Given entries -

::::

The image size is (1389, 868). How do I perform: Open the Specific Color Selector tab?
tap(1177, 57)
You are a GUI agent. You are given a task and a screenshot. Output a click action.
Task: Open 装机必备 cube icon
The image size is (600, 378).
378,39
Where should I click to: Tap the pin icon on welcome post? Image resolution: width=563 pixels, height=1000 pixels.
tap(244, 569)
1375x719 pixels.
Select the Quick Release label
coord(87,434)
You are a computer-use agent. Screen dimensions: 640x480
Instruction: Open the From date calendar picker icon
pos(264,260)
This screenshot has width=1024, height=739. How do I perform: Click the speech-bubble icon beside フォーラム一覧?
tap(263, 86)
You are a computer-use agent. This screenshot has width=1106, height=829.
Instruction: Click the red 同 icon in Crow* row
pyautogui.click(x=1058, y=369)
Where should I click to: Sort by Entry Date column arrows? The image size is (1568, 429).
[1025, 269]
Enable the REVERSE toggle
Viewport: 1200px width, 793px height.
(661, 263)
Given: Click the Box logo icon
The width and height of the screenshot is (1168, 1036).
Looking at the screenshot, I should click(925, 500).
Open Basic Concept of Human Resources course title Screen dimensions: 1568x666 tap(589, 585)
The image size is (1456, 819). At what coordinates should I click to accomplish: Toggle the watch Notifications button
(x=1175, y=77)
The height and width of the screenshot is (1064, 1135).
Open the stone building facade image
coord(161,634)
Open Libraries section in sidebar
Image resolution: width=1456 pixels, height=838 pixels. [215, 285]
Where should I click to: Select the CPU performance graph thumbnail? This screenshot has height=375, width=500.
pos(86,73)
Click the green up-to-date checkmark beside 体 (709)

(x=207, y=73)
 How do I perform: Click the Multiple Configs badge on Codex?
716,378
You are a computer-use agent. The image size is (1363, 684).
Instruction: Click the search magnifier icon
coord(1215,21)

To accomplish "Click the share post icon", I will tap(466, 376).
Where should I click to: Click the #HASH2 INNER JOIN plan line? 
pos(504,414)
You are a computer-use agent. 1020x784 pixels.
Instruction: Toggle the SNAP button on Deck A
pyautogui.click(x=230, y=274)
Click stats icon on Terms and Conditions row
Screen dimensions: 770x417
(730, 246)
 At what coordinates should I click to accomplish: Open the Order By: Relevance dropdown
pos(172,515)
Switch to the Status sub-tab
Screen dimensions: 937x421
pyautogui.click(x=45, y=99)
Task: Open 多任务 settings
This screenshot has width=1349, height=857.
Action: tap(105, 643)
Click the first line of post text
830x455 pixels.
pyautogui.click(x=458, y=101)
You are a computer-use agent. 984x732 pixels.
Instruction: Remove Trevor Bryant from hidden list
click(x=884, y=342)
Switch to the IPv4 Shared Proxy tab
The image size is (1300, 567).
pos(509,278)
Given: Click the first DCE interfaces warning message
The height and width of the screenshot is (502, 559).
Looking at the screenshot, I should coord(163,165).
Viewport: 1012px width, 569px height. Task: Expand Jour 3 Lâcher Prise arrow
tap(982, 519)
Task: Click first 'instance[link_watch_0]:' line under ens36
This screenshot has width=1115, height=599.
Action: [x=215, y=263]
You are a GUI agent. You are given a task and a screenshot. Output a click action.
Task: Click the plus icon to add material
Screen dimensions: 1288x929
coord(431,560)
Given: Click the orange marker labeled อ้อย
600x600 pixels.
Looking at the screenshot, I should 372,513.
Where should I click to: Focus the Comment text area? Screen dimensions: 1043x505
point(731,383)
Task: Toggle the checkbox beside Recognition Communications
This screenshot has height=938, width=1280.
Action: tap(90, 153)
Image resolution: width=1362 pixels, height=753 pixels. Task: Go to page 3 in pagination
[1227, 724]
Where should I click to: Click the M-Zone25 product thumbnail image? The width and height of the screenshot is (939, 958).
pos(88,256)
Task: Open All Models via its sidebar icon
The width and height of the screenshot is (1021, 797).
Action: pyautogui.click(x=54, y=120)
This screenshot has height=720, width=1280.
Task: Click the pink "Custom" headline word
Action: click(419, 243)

::::

About this exercise - The answer should be one number, the count of lines above that contain "first".

Solved exercise - 3